I have over 60 models to be deployed which makes a lot of load on memory.
Please help me to reduce the same and how can it be optimized.
Let’s start with your config, what are the different components you are using and why are they needed. It is important to understand the dimensions. Are you using those pre trained models?
How big is your training data? How many intents/stories you have.
You can use the pythonic way to running the service but it doesn’t come with any support. You can go through the code and implement it.it’s like literally import rasa and then you go on from there. Otherwise follow the documentation of starting a rasa server
I dont think there are any documentation on implementing the pythonic way with the latest rasa. you have to do it yourself but it is OSS you can simply check the code and walk through it on github. please keep in mind, i don’t think this is officially supported so fair warning.
Regarding your config,
The biggest memory footprint is likely of tensorflow on your CPU… it doesn’t seem that your config is using pretrained models or anything… but i am surprised every model takes about 700Mb of space when running the API
I have tried deploying it in alpine based docker container each model is around 700MB and when I deployed it through automated supervisord deployment it takes around 900MB but even supervisord only runs it through rasa run command with enable-api argument.
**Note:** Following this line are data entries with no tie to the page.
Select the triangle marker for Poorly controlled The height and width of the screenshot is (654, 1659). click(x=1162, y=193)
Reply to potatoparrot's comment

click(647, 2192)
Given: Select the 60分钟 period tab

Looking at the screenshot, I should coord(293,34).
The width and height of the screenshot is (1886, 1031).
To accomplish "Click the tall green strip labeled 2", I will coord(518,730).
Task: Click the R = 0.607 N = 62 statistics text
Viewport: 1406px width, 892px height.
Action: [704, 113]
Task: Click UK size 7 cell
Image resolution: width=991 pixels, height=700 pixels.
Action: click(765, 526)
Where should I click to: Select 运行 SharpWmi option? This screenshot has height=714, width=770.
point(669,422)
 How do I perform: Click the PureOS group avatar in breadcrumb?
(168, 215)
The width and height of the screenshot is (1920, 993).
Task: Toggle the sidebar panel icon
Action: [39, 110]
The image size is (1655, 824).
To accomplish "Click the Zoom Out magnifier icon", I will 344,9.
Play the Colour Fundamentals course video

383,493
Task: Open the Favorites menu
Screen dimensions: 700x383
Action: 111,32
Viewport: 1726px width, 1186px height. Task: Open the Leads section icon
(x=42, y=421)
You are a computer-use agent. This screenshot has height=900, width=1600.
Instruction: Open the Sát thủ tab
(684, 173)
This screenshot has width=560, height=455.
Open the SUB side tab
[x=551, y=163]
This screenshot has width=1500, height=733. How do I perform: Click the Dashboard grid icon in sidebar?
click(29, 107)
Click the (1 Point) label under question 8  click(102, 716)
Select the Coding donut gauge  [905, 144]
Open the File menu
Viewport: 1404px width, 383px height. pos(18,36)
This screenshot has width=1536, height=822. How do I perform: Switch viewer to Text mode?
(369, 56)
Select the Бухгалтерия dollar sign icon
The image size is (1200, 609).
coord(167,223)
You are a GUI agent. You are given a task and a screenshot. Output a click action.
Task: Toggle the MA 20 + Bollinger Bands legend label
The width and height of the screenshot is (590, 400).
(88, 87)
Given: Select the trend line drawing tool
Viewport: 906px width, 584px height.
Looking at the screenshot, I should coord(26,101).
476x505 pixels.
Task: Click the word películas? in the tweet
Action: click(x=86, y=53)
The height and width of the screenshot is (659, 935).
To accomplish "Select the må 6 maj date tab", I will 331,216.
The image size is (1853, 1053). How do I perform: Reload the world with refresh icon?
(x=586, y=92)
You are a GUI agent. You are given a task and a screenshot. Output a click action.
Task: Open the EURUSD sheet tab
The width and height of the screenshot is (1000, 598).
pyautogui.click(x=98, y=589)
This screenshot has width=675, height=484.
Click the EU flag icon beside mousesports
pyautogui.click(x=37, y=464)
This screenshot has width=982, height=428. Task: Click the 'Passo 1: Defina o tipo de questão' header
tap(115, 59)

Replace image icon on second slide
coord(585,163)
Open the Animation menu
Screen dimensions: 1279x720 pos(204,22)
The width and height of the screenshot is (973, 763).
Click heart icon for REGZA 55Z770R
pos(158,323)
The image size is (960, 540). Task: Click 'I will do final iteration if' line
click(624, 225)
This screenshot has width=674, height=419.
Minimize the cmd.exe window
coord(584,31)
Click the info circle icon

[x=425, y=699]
Can you tell me what’s the ideal memory requirement per model ?
Well i did some tests on my own and yeah my model shows about 500Mb of memory usage which also includes DIET
Tensorflow is a hard dependency of Rasa so i think it is safe to say, part of that memory footprint is tensorflow even when i use a non-tensorflow specific components such as spacy.
i dont see any specific hardware requirements for rasa oss, but there is a hardware requirement for Rasa X, 60-70% of which i believe is needed to run Rasa components which does the training and inference.
Also can you tell what’s the ideal time taken to load a model so as an alternate which I am thinking is loading the model on demand basis. If the model loading time is low enough I can go for that approach. What I have seen is around 30 seconds. Please do let me know your thoughts on it.
Yeah sounds about right. You can techincally use an LRU cache to cache your loaded model in the app in a least recently used rotation and thus that would reduce response times for subsequent calls
I am still facing this issue and your understanding is correct that I am using flask to interact with Rasa. I am caching the model generated by Interpreter.load(model_path) method by storing it in memory using a queue. I have added the code snippet which generates the model in the issue itself. Evenif I cache the model, I expected that memory consumption would increase by approximately 100-150MB as the model persisted in disk is around 50 MB. But in my case, its increasing by 1.5GB on an average with every training.